14 ottobre 2016 17:20

In spite of wishing and wanting, lo spettacolo andato in scena al teatro Argentina di Roma l’11 e il 12 ottobre per il Romaeuropa Festival, è la ripresa, con un nuovo cast di danzatori, di una produzione del 1999 della compagnia fiamminga Ultima Vez di Wim Vandekeybus.

In scena ci sono solo uomini per 110 minuti. Uomini che danzano, recitano e interagiscono tra loro attraverso esplosioni di energia. È uno spettacolo atletico, sfiancante, in cui corpi forti e muscolari sembrano leggerissimi nonostante la loro potenza. È uno spettacolo sul desiderio e sulla paura. La paura primordiale di sparire, di essere mangiati, di piombare nel non essere. Desiderio e terrore sono strettamente legati fin dal primo quadro, in cui i danzatori galoppano in scena, sono cavalli focosi e imbizzarriti. È un momento sospeso in cui teatro, danza e circo si mescolano.

Wim Vandekeybus ha esordito nella seconda metà degli anni ottanta proponendo una danza estremamente istintiva, fisica ed energica. Con il tempo il suo lavoro si è evoluto, incorporando momenti recitati e forme di espressione diverse (Vandekeybus è anche regista cinematografico). In spite of wishing and wanting, che ebbe un grande successo quando debuttò nel 1999, è diventato quasi un manifesto per un nuovo tipo di teatro danza, più ruvido che rifinito, più istintivo che stilizzato.

La musica, appositamente composta da David Byrne, è percussiva, selvaggia e, in filigrana, ha degli elementi tropicali che riportano a una realtà sensuale e primitiva. È proprio la musica il filo più semplice da seguire per tenere insieme i vari quadri che compongono lo spettacolo. Il suono infatti dà la dimensione del tempo, del susseguirsi di giorno e notte, di sonno e veglia in questo mondo di soli uomini, ingenui, giocosi ma spaventati. Come bambini.

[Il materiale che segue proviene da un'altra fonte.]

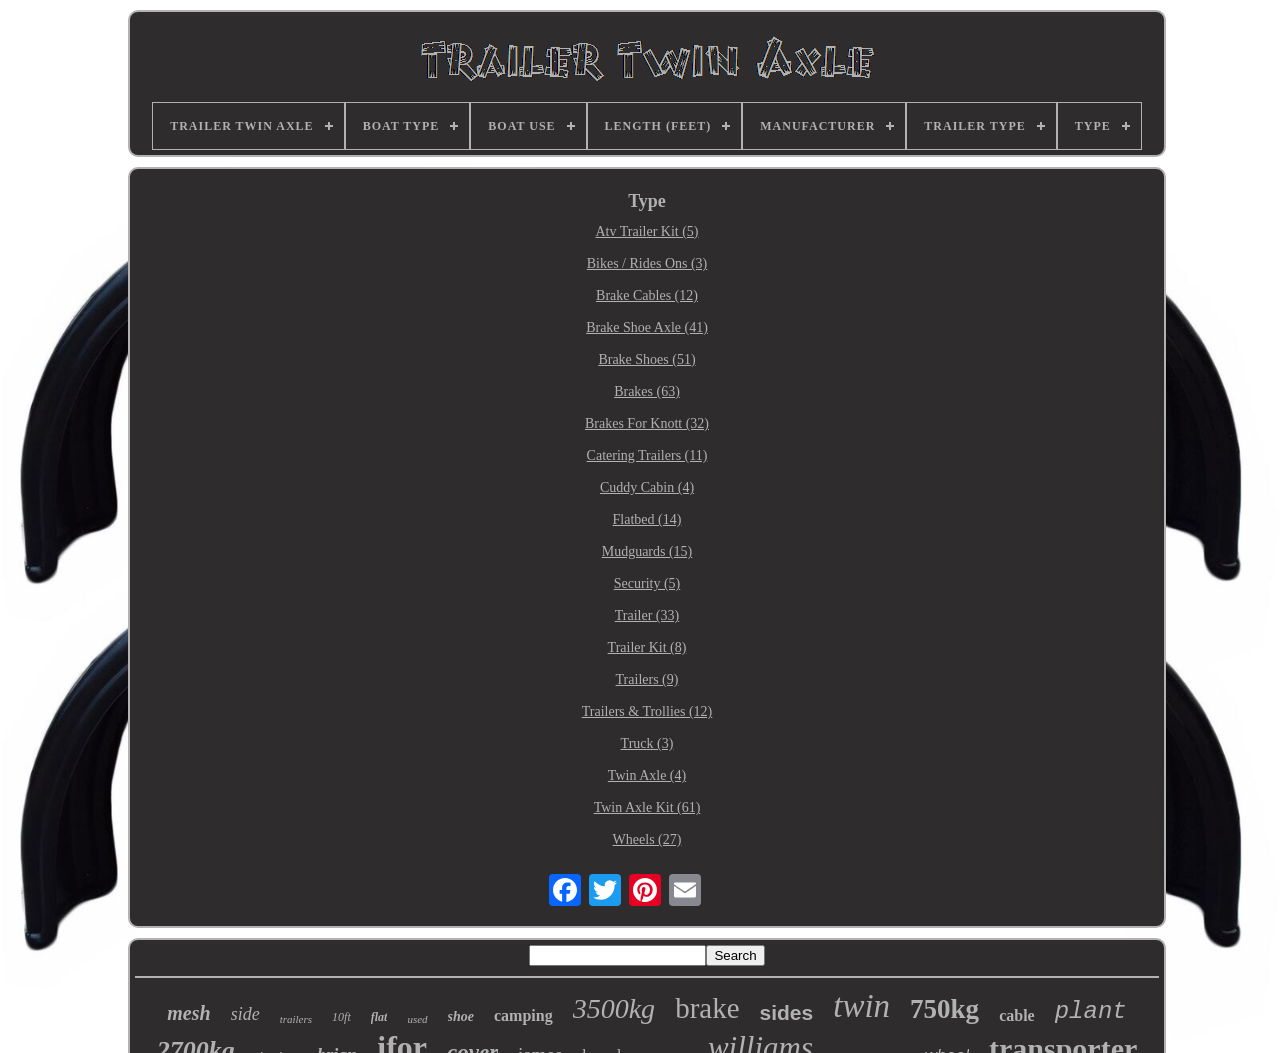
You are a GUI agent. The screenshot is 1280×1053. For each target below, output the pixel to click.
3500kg (614, 1008)
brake (707, 1008)
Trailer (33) (647, 615)
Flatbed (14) (647, 519)
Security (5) (647, 583)
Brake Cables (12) (647, 295)
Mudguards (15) (647, 551)
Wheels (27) (647, 839)
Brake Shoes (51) (646, 359)
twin (861, 1006)
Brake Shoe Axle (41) (647, 327)
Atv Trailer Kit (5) (646, 231)
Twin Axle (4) (647, 775)
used (417, 1019)
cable (1017, 1015)
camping (523, 1015)
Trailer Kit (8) (647, 647)
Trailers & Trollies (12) (647, 711)
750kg (944, 1009)
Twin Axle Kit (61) (647, 807)
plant (1091, 1011)
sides (787, 1012)
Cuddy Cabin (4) (647, 487)
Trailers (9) (647, 679)
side (245, 1014)
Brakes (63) (647, 391)
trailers (296, 1019)
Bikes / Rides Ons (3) (647, 263)
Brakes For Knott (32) (647, 423)
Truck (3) (647, 743)
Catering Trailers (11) (647, 455)
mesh (188, 1013)
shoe (461, 1016)
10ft (341, 1017)
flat (379, 1017)
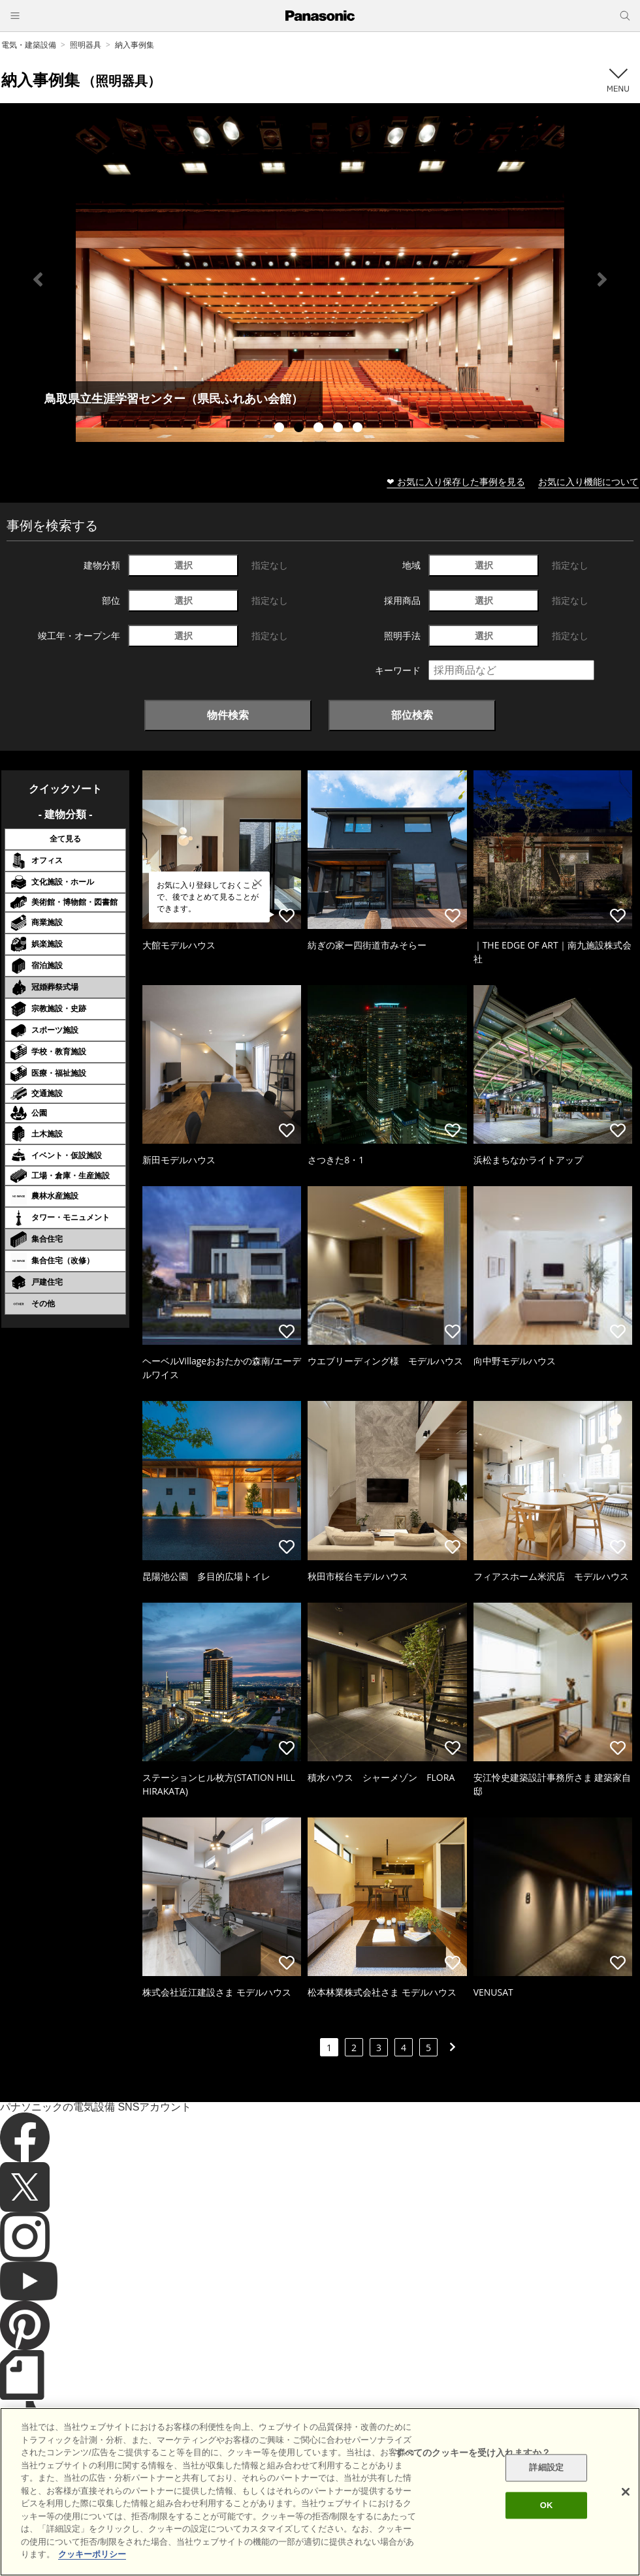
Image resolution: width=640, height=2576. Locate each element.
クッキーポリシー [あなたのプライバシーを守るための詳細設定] (92, 2554)
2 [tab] (300, 428)
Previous (38, 279)
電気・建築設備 (28, 44)
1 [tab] (280, 428)
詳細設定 (546, 2468)
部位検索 (412, 715)
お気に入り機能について (588, 481)
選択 (183, 565)
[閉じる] (625, 2491)
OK (546, 2505)
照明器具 (85, 44)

In spite of wishing and wanting della compagnia Ultima Vez di Wim Vandekeybus. (Danny Willems)

Nello spettacolo le parti parlate hanno un ruolo importante. Sono le parole infatti che fanno scattare l’immaginazione dei danzatori che si trasformano in cavalli, uccelli e pantere, in una messa in scena moderna di idee animiste e primitive. Le parole sono magiche in questo spettacolo e, come nel teatro di Jean Genet, trasformano, rafforzano, rendono invulnerabili. In In spite of wishing and wanting le parole sono talismani e vengono scambiate, vendute, spacciate come droga.

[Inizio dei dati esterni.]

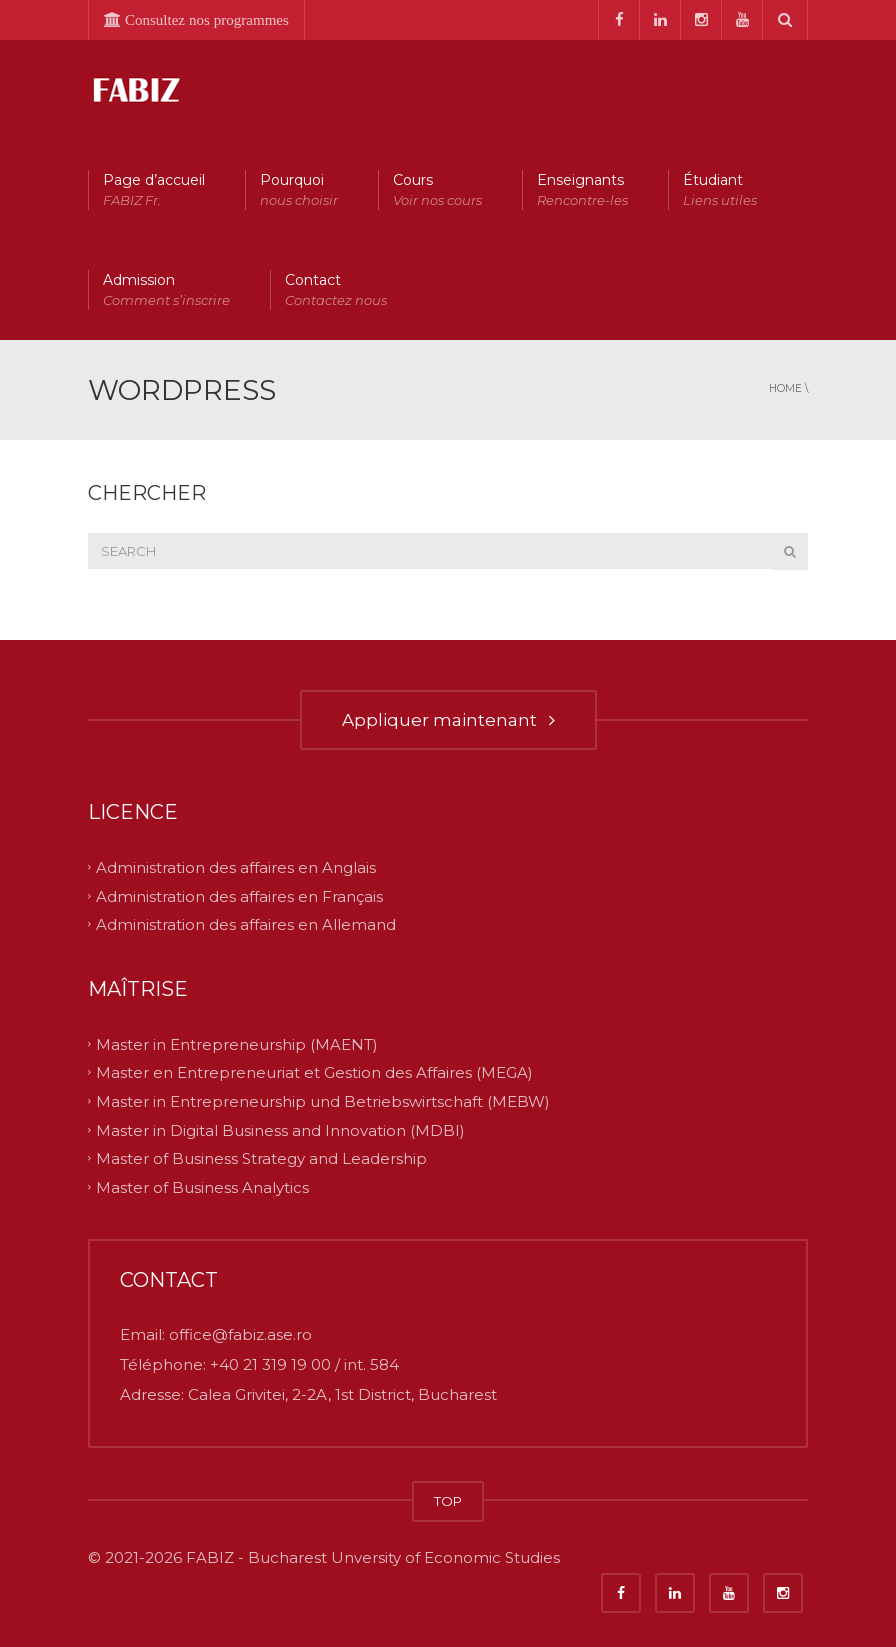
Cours (437, 190)
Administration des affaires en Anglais (236, 867)
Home (785, 388)
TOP (448, 1501)
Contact (336, 290)
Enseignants (582, 190)
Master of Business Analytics (202, 1186)
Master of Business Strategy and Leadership (261, 1158)
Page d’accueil (154, 190)
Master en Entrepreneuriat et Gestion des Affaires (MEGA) (314, 1072)
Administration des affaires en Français (239, 895)
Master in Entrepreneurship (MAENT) (237, 1043)
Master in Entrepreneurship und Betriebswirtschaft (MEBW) (323, 1101)
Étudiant (720, 190)
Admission (166, 290)
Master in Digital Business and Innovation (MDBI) (280, 1129)
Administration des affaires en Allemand (246, 924)
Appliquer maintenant (448, 720)
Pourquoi (299, 190)
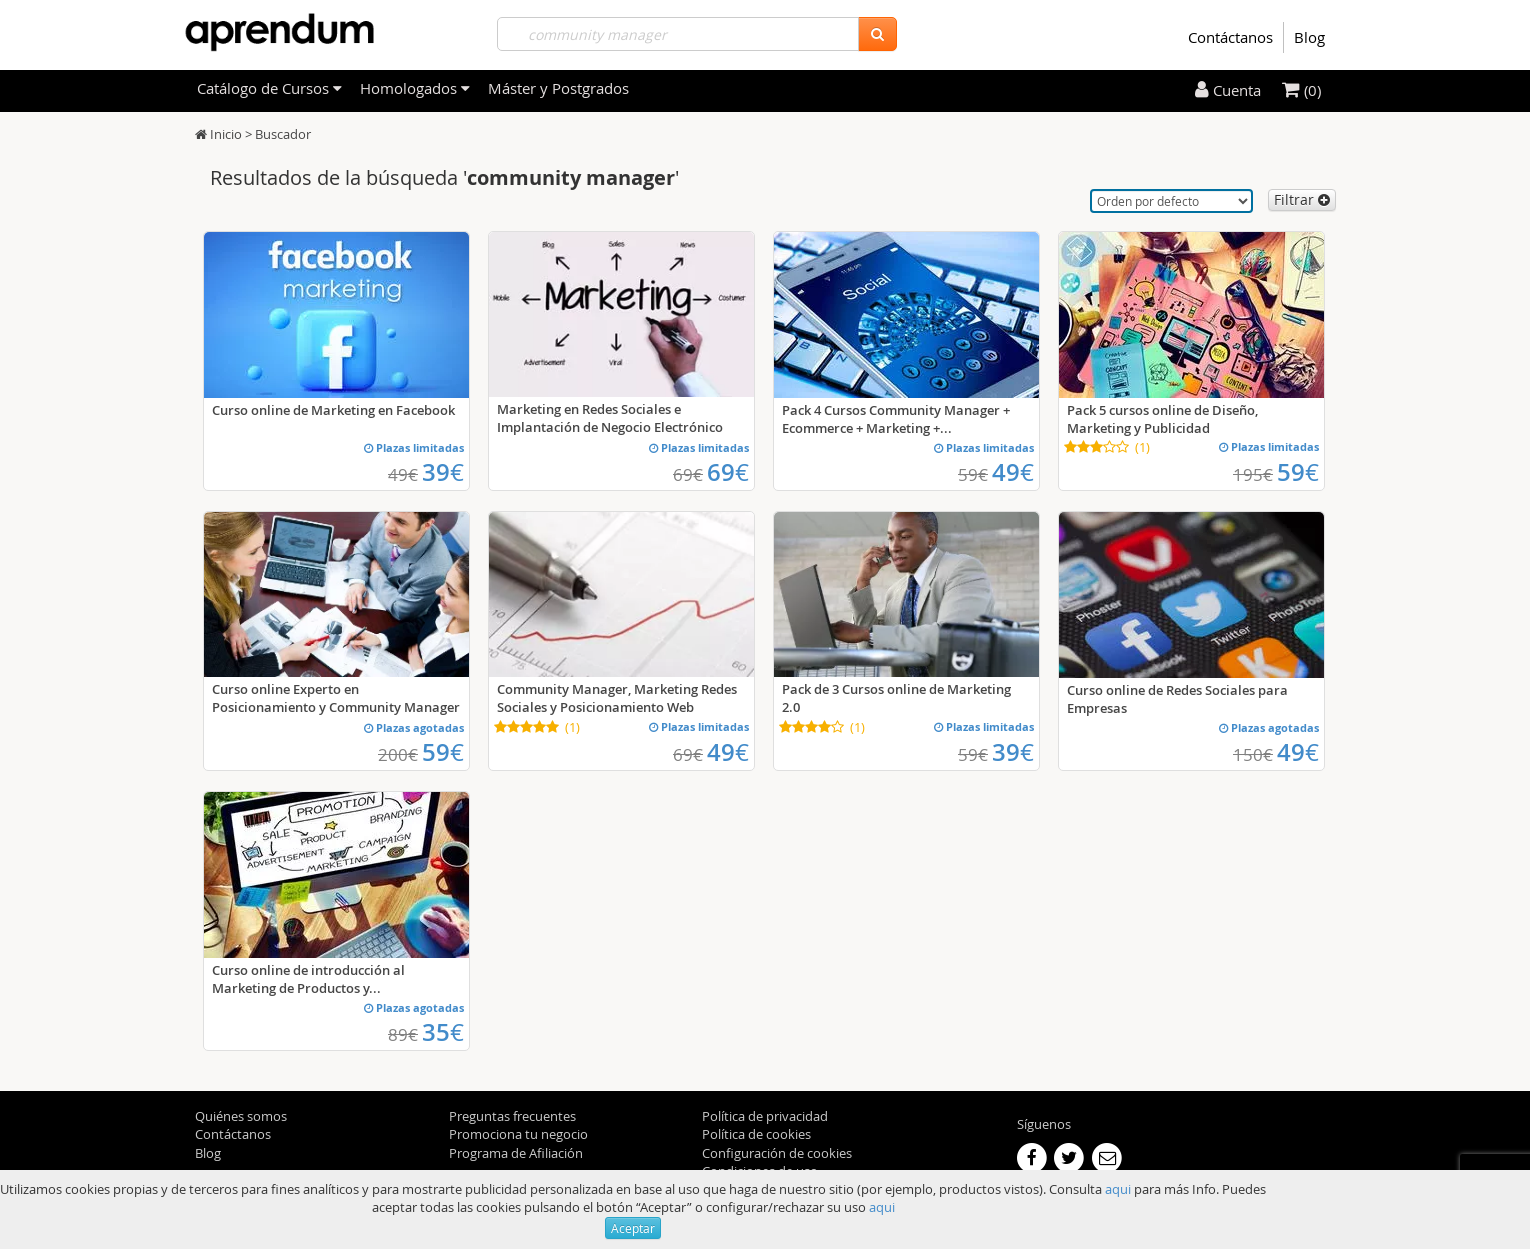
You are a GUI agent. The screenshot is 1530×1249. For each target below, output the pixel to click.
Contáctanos (1230, 37)
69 (728, 472)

Il mondo di In spite of wishing and wanting non è però l’isola governata dai ragazzini del Signore delle mosche. È un luogo interiore, è l’eterno presente del maschile, l’eterna infanzia del maschio che cerca le parole per descriversi, per sfuggire al nulla. L’assenza di donne in scena sottolinea questo stato di sospensione. Nel mito il futuro è sempre legato alla donna più che all’uomo. È la donna che con la sua funzione riproduttiva garantisce la continuità e il “dopo”. E non è un caso che nel mito siano le donne a essere profete, pizie o maghe. L’indovino Tiresia aveva il seno, ed era una creatura, diremmo oggi, intersessuale. Le donne inventano il futuro, mentre l’uomo da solo è puro presente, azione fulminea, istinto animale.

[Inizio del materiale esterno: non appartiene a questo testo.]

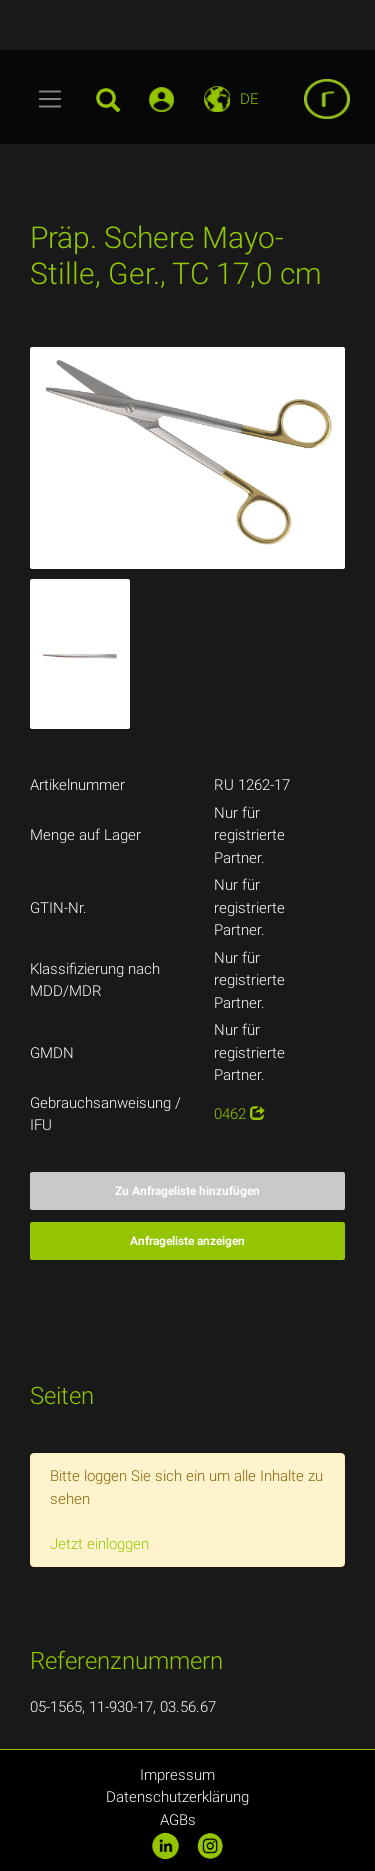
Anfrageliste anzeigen (187, 1241)
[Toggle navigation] (50, 99)
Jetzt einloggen (99, 1544)
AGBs (178, 1820)
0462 (239, 1114)
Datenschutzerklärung (177, 1797)
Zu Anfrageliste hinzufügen (187, 1191)
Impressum (177, 1775)
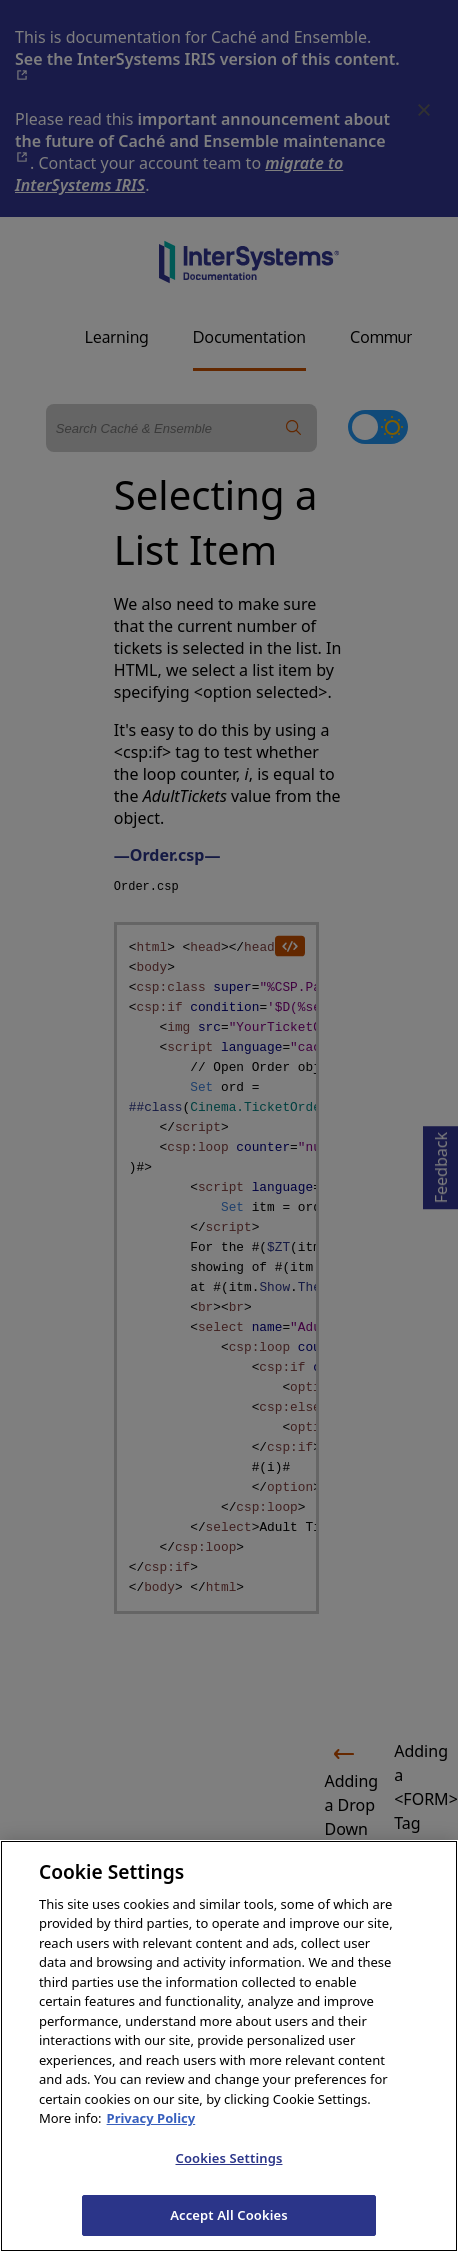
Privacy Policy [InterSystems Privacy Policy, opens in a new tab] (151, 2135)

L’assenza di donne nello spettacolo (ne compare qualcuna nei due cortometraggi che fanno quasi da entr’acte) non significa però assenza del femminile. Nei rapporti tra i danzatori l’elemento femminile è sublimato in gesti di affetto, di cura, di attenzione, di estrema leggerezza e di grazia. È come se tutta l’aggressività fisica e verbale che esplode in scena fosse un livello superficiale, sotto il quale scorre qualcosa di più profondo e ancestrale. Forse è proprio lì l’ignoto da cui sono tanto spaventati.